Consignes:
(1) Extrayez de la chronique sur l'anthropocène le passage qui va de « Essai en mars » à « température du globe. », sans y changer un mot.
(2) Poursuivez la chronique sur l'anthropocène après sa dernière phrase.

Extrait choisi:

━━━━━━━━

Essai en mars : Voyage dans l’anthropocène.

CClaudeLoriuslaude Lorius est glaciologue. En 1957, à 25 ans, il effectue un séjour d’un an en Antarctique, c’est le premier hivernage français. Par la suite, il retournera fréquemment sur le continent gelé. Un jour qu’il y déguste un whisky dans lequel il a mis des morceaux de glace provenant d’un forage, lui vient l’idée que les bulles d’air qui s’échappent de ces petits cubes peuvent nous apprendre beaucoup de choses sur le passé de notre planète.

C’est grâce à des carottes de plusieurs centaines de mètres que l’histoire du climat sera retracée, le lien établi entre la quantité de dioxyde de carbone de l’atmosphère et la température du globe.

Le scientifique est à la meilleure place pour observer les avancées de la prise de conscience que l’être humain a un impact sur la planète sur laquelle il vit. Un impact tel que la très sérieuse commission de stratigraphie de la Royal Geological Society de Londres envisage de rendre officielle la notion d’anthropocène, désignant l’époque dans laquelle nous sommes, celle où l’homme est la principale force géologique.

Pas de quoi être fier, nous sommes donc capable de bien pire que ce que nous imaginions.

La plupart des lecteurs de cette chronique ont déjà entendu parler du dérèglement climatique, savent ce qu’est l’effet de serre. Pourquoi lire ce livre ?
Parce qu’il est limpide : dans son récit, dans ses explications, dans son exposé des avenirs possibles. On voudrait recopier beaucoup de ses pages pour que son message soit transmis.
Par exemple : « Nous ne pouvons nous empêcher d’être possédés par un pessimisme profond. Oh ! Non pas que l’homme soit menacé ! Il s’entrégorgera, il se déplacera, il mourra de faim, de soif, de maladies, mais il ne disparaîtra pas … Nous ne sommes pas pessimistes sur sa survie, nous sommes pessimistes sur sa sagesse, sur sa compréhension du fait qu’il vit une époque charnière sans précédent. »

━━━━━━━━

Extraits de données:
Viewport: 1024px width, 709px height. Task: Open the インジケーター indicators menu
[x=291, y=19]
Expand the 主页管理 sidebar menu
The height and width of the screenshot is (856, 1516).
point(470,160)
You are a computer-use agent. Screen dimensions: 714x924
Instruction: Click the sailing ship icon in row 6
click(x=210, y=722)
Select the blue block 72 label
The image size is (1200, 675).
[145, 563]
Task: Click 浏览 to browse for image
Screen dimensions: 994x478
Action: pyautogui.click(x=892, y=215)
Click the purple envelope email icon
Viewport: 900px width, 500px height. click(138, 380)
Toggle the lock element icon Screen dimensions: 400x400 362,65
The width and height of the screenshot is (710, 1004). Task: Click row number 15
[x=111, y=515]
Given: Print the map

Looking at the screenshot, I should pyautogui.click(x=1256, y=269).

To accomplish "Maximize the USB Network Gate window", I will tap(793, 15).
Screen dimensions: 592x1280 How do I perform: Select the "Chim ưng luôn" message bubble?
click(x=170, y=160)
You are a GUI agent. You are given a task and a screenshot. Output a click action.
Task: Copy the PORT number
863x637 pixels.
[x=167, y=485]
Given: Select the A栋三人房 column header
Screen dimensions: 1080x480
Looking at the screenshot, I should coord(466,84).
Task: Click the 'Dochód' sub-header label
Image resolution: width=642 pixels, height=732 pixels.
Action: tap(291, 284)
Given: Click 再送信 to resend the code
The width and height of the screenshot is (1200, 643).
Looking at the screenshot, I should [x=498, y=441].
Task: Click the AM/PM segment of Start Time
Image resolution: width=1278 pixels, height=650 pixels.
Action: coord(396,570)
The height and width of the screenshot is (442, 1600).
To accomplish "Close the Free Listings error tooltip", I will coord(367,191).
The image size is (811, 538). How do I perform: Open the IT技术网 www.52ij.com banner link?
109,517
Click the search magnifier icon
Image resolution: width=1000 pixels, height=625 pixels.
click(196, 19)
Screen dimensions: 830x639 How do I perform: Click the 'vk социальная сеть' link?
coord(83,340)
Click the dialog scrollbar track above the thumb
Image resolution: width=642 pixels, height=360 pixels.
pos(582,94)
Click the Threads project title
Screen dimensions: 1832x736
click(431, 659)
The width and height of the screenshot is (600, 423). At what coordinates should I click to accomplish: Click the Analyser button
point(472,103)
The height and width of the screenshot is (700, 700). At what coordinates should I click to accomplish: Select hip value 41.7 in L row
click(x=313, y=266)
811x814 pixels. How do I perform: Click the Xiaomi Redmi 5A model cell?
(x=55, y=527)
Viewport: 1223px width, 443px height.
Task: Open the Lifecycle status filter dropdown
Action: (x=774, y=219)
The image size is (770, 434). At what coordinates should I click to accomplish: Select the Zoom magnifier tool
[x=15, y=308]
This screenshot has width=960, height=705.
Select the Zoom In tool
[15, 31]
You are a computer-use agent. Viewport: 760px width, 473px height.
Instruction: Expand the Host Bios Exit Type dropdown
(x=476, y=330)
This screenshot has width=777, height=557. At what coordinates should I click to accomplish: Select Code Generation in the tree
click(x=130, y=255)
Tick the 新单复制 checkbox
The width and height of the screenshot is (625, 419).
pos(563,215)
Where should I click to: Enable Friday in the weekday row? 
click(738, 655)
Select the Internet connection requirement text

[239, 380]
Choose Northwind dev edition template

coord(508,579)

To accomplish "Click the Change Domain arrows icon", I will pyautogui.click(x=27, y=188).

━━━━━━━━

Réponses:
(1)
Essai en mars : Voyage dans l’anthropocène.

CClaudeLoriuslaude Lorius est glaciologue. En 1957, à 25 ans, il effectue un séjour d’un an en Antarctique, c’est le premier hivernage français. Par la suite, il retournera fréquemment sur le continent gelé. Un jour qu’il y déguste un whisky dans lequel il a mis des morceaux de glace provenant d’un forage, lui vient l’idée que les bulles d’air qui s’échappent de ces petits cubes peuvent nous apprendre beaucoup de choses sur le passé de notre planète.

C’est grâce à des carottes de plusieurs centaines de mètres que l’histoire du climat sera retracée, le lien établi entre la quantité de dioxyde de carbone de l’atmosphère et la température du globe.

(2)
Il y a en effet de l’inéluctable dans le livre de Lorius et Laurent Carpentier, journaliste spécialisé dans les questions d’environnement. Si on les suit, la marche arrière n’est pas possible, l’atténuation ne va pas être facile, le pire a de grandes chances. Mais le pire, qu’est-ce que c’est ? C’est une question qu’ils nous posent. Comme celle de savoir ce qu’est le progrès, la science …Ils remettent la bio-ingénierie, cette quête de la réparation globale de la Terre par des techniques, à sa place.

Pour les hausseurs d’épaule, des données très simples sont apportées : 7 m de plus pour le niveau de la mer si les glaces du Groenland fondent, 70 pour l’Antarctique. Les habitants de Rennes et de ses alentours savent-ils à quelle altitude ils habitent ? Mirage ? La banquise fond déjà. Plus elle le fait, moins elle réfléchit la lumière, plus les températures augmentent, plus l’océan s’acidifie, plus il peut lui aussi rejeter de carbone, plus le permafrost peut dégeler, plus il peut relâcher son méthane, dont l’action sur l’effet de serre est bien plus important que le CO2.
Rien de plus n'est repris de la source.